Le manquement à cette obligation de sécurité a le caractère d’une faute inexcusable, au sens de l’article L.452-1 du code de la sécurité sociale, lorsque l’employeur avait ou aurait dû avoir conscience du danger auquel était exposé le salarié, et qu’il n’a pas pris les mesures nécessaires pour l’en préserver. Il est indifférent que la faute inexcusable commise par l’employeur ait été l’origine déterminante de l’accident du travail subi par le salarié, mais il suffit qu’elle en soit une cause nécessaire pour que la responsabilité de l’employeur soit engagée, alors même que d’autres fautes y compris la faute d’imprudence de la victime, auraient concouru au dommage.

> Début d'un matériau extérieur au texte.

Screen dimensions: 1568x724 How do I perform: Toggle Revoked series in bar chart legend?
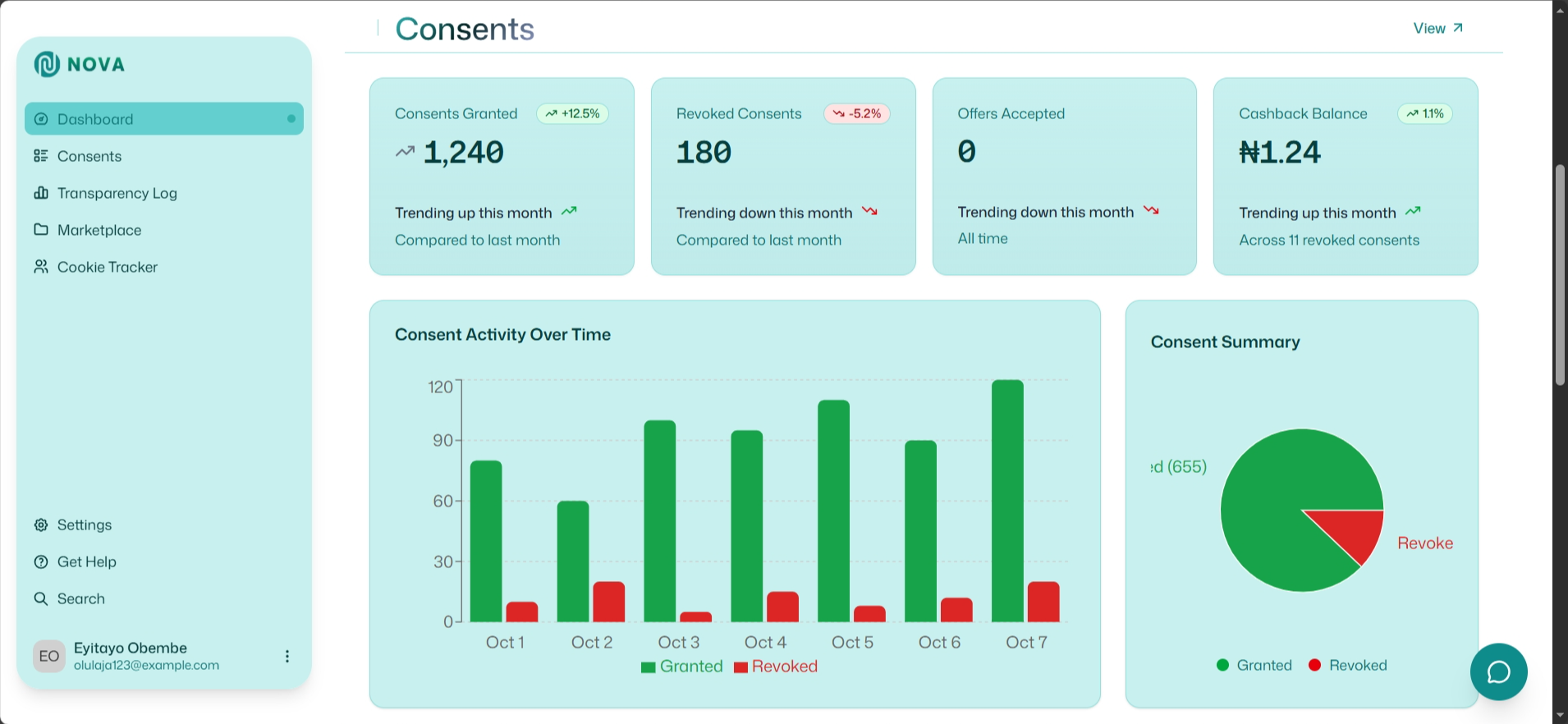tap(776, 667)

Il incombe au salarié de prouver que son employeur, qui devait ou qui aurait dû avoir conscience du danger auquel il était exposé, n’a pas pris les mesures nécessaires pour l’en préserver, étant rappelé que la simple exposition au risque ne suffit pas à caractériser la faute inexcusable de l’employeur ; aucune faute ne peut être établie lorsque l’employeur a pris toutes les mesures en son pouvoir pour éviter l’apparition de la lésion compte tenu de la conscience du danger qu’il pouvait avoir.

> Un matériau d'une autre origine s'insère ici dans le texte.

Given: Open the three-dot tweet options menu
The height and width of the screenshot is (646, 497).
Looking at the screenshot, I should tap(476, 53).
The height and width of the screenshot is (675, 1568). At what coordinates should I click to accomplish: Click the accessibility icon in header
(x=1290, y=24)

La conscience du danger, dont la preuve incombe à la victime, ne vise pas une connaissance effective du danger que devait en avoir son auteur. Elle s’apprécie in abstracto par rapport à ce que doit savoir, dans son secteur d’activité, un employeur conscient de ses devoirs et obligations.
La déclaration d’accident du travail mentionne : ‘M. [L] bien qu’allongé et attaché sur sa couchette a été surpris par les fortes turbulences. Il s’est ensuite plaint de vives douleurs au niveau des cervicales et d’une nuque endolorie et raidie’
Il sera souligné qu’aucun choc n’ y est mentionné, contrairement à ce prétendra plus tard M. [L].
Le fait que la société [5] connaisse l’existence de turbulences lors des vols ne permet pas de caractériser la connaissance du danger, telle qu’elle est exigée pour l’application des textes susvisés , puisque pour pallier à ce risque intrinsèque à tout vol et connu de toute compagnie aérienne, il a été mis en place l’obligation pour les personnels navigants de s’attacher .
M. [L] reconnaît dans ses écritures qu’il était apte à voler puisqu’il expose qu’il présentait ‘toutes les aptitudes médicales nécessaires au moment de l’accident’.
En effet il ne produit aucun avis d’inaptitude, aucune demande d’aménagement de poste faite par la médecine du travail qui aurait alerté son employeur sur le danger à ce qu’il exerce ses fonctions de steward. Il ne démontre pas avoir par un courrier, mail, envoi de compte rendu médicaux … informé son employeur de ses problèmes de dos ni avoir sollicité le moindre aménagement de poste voire de reclassement au sol .
Il ne conteste pas que sa licence a été renouvelée.
Dès lors la société [5] ne pouvait avoir conscience de sa fragilité et du fait qu’il devait être particulièrement surveillé.
L’ensemble des pièces médicales versées aux débats est postérieur à l’accident, n’est pas de nature à démontrer l’existence d’un danger préalable au vol litigieux et encore moins la conscience du danger qu’aurait pu en avoir la société.
Ainsi aucune conscience du danger par [5] qu’aurait eu ou qu’aurait dû avoir n’est établie.
Il n’est donc pas nécessaire d’examiner si la deuxième condition à savoir le non respect des mesure de sécurité est démontrée, puisque ces deux conditions sont cumulatives.
Le jugement qui a débouté M. [L] de sa demande de reconnaissance de la faute inexcusable sera confirmé.
Le présent arrêt sera déclaré commun à la Caisse Primaire d’Assurance Maladie de [Localité 3].
LA COUR,
REÇOIT l’appel formé par M. [L] ;
DIT le présent arrêt commun à la Caisse Primaire d’Assurance Maladie de [Localité 3] ;
CONFIRME le jugement en toutes ses dispositions ;
Y AJOUTANT ;
CONDAMNE M. [L] aux éventuels dépens.